African street vendors shot dead in Florence

Italian author with far-right links kills two Senegalese men and wounds three in apparently race-motivated shootings.

    Witnesses told police the shooter  got out of a vehicle and began shooting Senegalese vendors [Reuters]

    An Italian gunman killed two street sellers from Senegal and wounded three other people in an apparently racially-motivated shooting spree in the city of Florence before committing suicide, according to police.
     
    Gianluca Casseri, 50, who Italian officials described as a right-wing extremist, parked his car in the crowded Dalmazia
    square at lunch time on Tuesday, got out and started shooting with a large pistol, witnesses said.

    Two Senegalese men were killed and one was seriously injured.

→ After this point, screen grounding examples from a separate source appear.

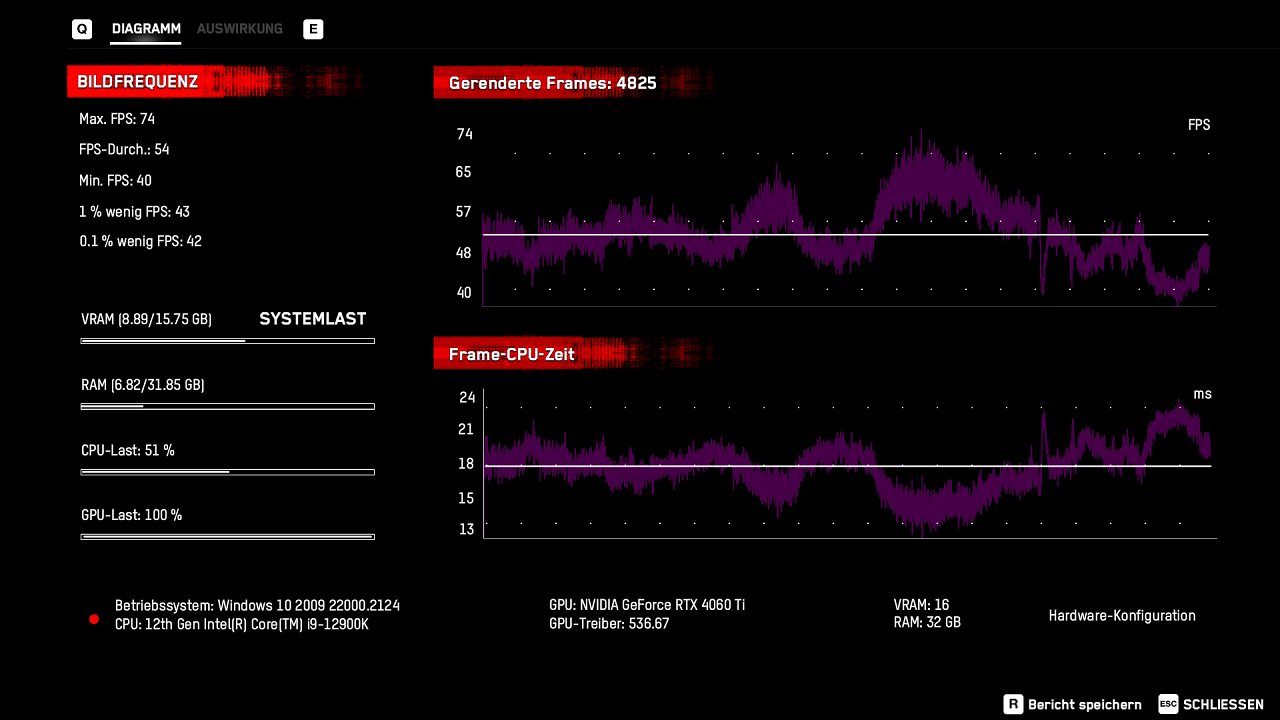Click the R key icon beside Bericht speichern
This screenshot has height=720, width=1280.
coord(1013,704)
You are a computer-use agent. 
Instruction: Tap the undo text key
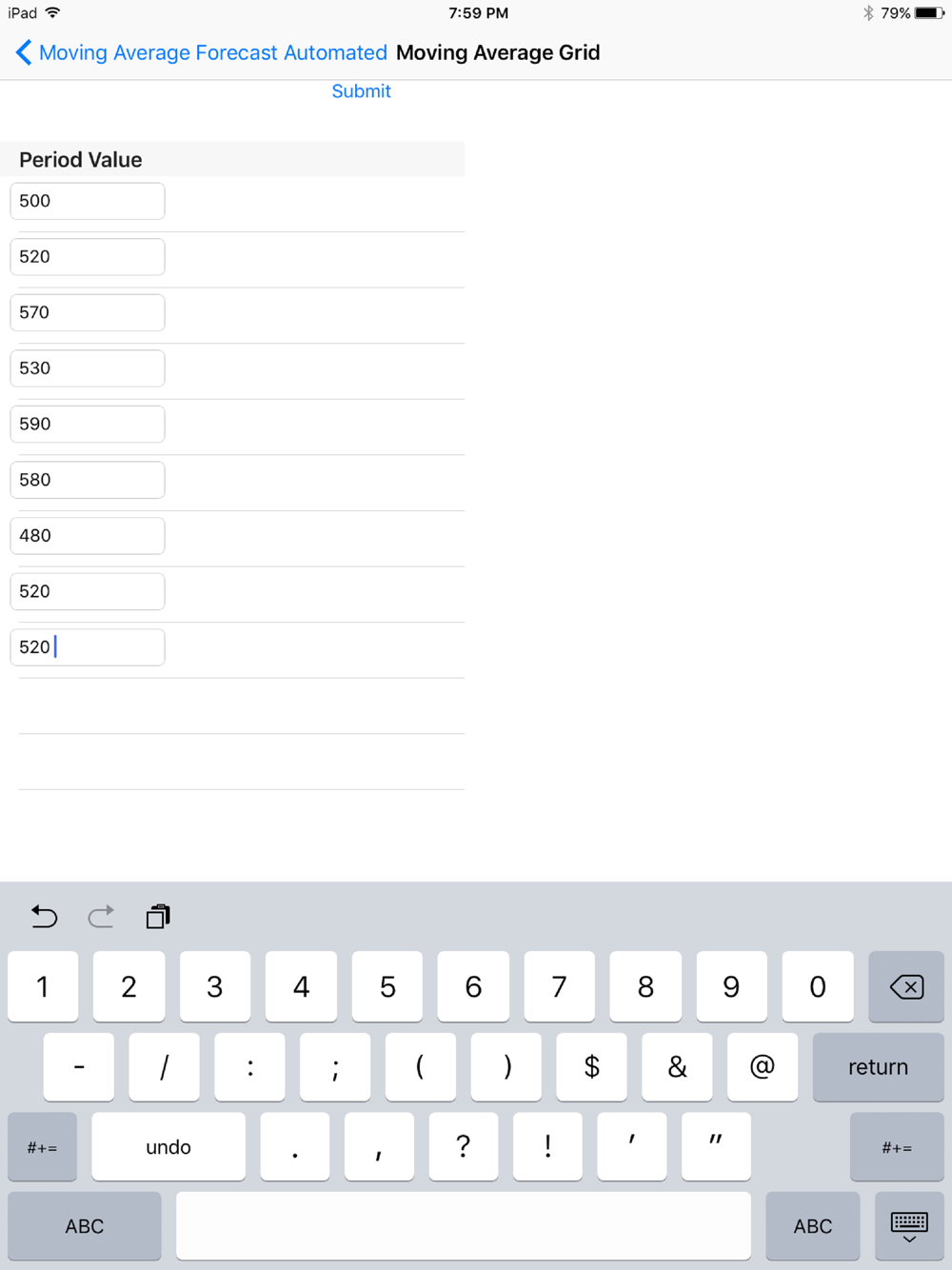click(x=169, y=1147)
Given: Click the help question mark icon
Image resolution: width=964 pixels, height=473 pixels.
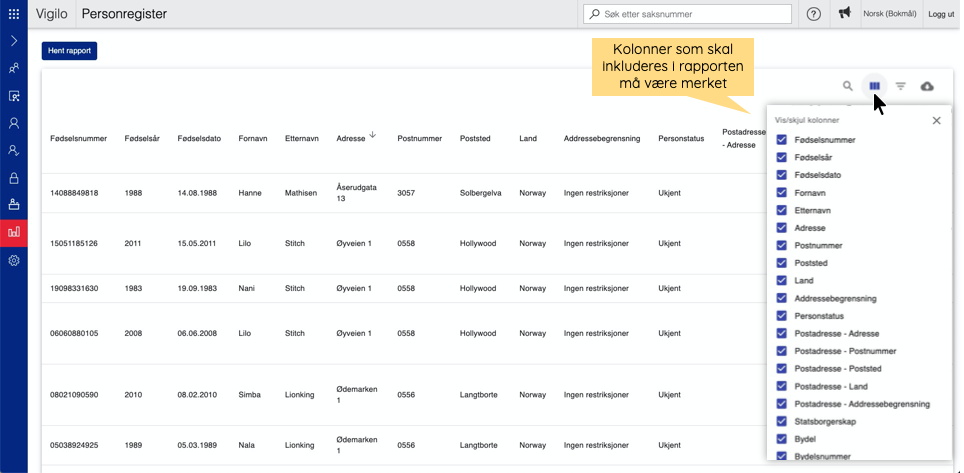Looking at the screenshot, I should pos(813,14).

    After the shooting, he drove away and opened fire again about two hours later in the central San Lorenzo market.

    The market is one of the Renaissance city's most famous, and is usually packed with tourists because of its location halfway between the famous domed cathedral and the train station.

    The gunfire sparked panic among shoppers and two more street sellers, also believed to be African migrants, were wounded at the market.

    Afterwards, Casseri fled to a parking garage, got in his car and shot himself in the throat, police said.

    'Barbarous' attack

    In a statement, Italian President Giorgio Napolitano condemned all forms of "racist violence and xenophobia" and called the attacks "barbarous".

    Around 200 Senegalese marched through the city in an angry protest after the shootings, shouting "Shame!" and "Racists!" Hundreds of immigrants were later seen praying on their knees in tears in front of Florence's famous cathedral.

    "The heart of Florence is crying today," Matteo Renzi, the city's mayor, said in a Twitter message, declaring a day of mourning on Wednesday and pledging to repatriate the bodies to Senegal.

    "I think the pain for the lives that have been cut short is not only for the Senegalese community but for all the citizens of our city," Renzi said.

    "He was a bit strange, a bit of a loner but he didn't seem crazy. He was living in his own world"

    - Fabio Barsanti, Casa Pound

    Andrea Riccardi, Italy's minister of international co-operation and integration, and a Senegalese imam will attend a ceremony at Florence city hall on Wednesday.
     
    "Don't tell me he was crazy, because if he were crazy he would have killed both blacks and whites," one African man who took part in the march was quoted as saying by the Italian news agency Ansa.

    Casseri was the author of fantasy novels including "The Key of Chaos" about a wizard, a mathematician and an alchemist, which enjoyed some popularity.

    He also wrote an academic paper about Dracula folklore and was the editor of a magazine about fantasy and horror fiction and comics. Casseri lived on his own in the Tuscan countryside near Pistoia.

    He was also a member of Casa Pound, a right-wing community group that is seen as more intellectual than other far-right organisations.

    "He was a bit strange, a bit of a loner but he didn't seem crazy. He was living in his own world," said Fabio Barsanti, a regional co-ordinator for Casa Pound.